The Chancellor conducts a video meeting at the new Darlington base - Simon Walker/HM Treasury
The Chancellor conducts a video meeting at the new Darlington base - Simon Walker/HM Treasury

A job advert urges candidates who want to work at the campus to “think beyond your current benefits” and adds: “From in the office to out in the field, everyone here is part of a big, diverse family. That means everyone enjoys the same level of support with their development and the same high standard of rewards.

“Your well-being, progress and happiness are incredibly important to us. So on top of the key perks we share with other government departments, you can look forward to some very unique benefits, exclusive to our teams.”

However, Tory MPs criticised the new contracts, saying they risked undermining both the back-to-work effort and attempts to encourage civil servants to relocate from the south of England to the North.

William Wragg, the chairman of the Commons public administration and constitutional affairs select committee, which oversees the Civil Service, said the contracts were a “thin end of the wedge that might mean we never get back to normal”.

He added: “These kinds of contracts would fundamentally undermine the point of moving parts of government to different parts of the country, which is our agenda and therefore are incompatible with that.”

Contracts ‘will turn new office into ghost campus’

Another Conservative MP, who declined to be named, warned that the contracts risked turning the new Treasury outpost into a “ghost campus”.

He said: “It is absolutely clear that the Government has completely lost control of the Civil Service. This is no more obvious than on the one hand ministers demanding that civil servants stop working from home and on the other the Government seeking to create a new legal right to work from home culture on its northern campus.

“Is this designed so officials can ‘ghost’ their northern campus? Is it so that people who currently work from London can notionally be deployed there? This is a veneer of ‘working from Darlington’.”

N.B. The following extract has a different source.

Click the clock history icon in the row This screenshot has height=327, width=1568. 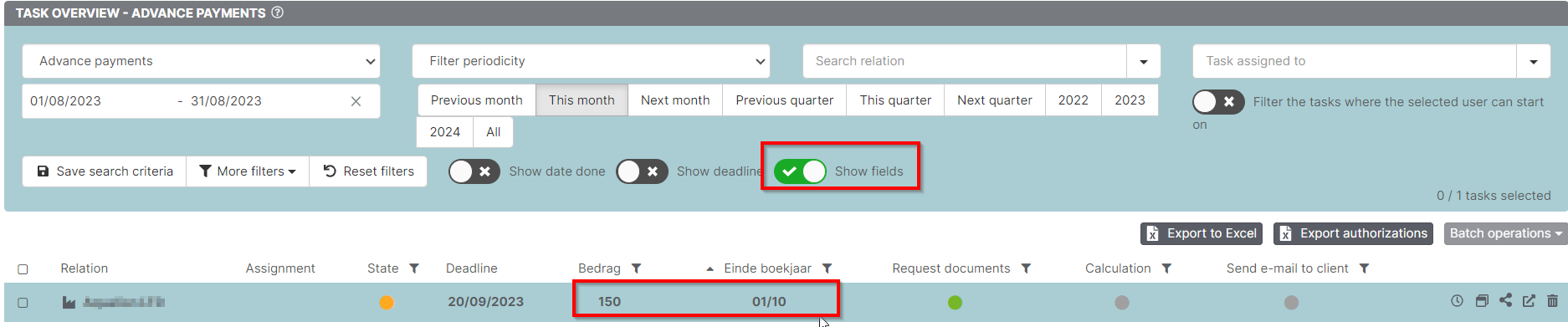(1457, 301)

Rishi Sunak spent his first day working in Darlington on October 5 - Simon Walker/HM Treasury
Rishi Sunak spent his first day working in Darlington on October 5 - Simon Walker/HM Treasury

Ministers were frustrated last month when Sarah Healey, the permanent secretary at the Department for Digital, Culture, Media and Sport, hailed the benefits of working from home and said: “I have a Peloton and I can just get on my bike whenever I have a teeny bit of time.”

That prompted Oliver Dowden, the chairman of the Conservatives, to tell activists at the party conference: “People really want the Government to lead by example, and they want civil servants to get back to work as well. People need to get off their Pelotons and get back to their desks.”

A Government spokesman said: “Since the pandemic began, civil servants have been delivering the Government’s priorities from home and the workplace. Departments all follow government guidance, but as separate employers have the flexibility to make their own decisions on their individual working arrangements in order to meet their requirements.

“We are continuing to follow the latest government guidance and the Civil Service is gradually increasing the numbers of staff in the workplace. Permanent Secretaries have been taking forward the work to return civil servants to the workplace.”

A Whitehall source added that there was “no possibility of someone just working from home in London” because of the distance to the Darlington campus, where they would have to spend part of the week.

A spokesman for the Office for National Statistics said: “The ONS has a strong record of creating and recruiting highly-skilled analytical and technology jobs outside of London.

“As an inclusive employer, we offer flexible working where possible, but we are clear on the need to attend offices as work requires. This does not constitute contractual homeworking. We continue to follow civil service guidance on working arrangements.”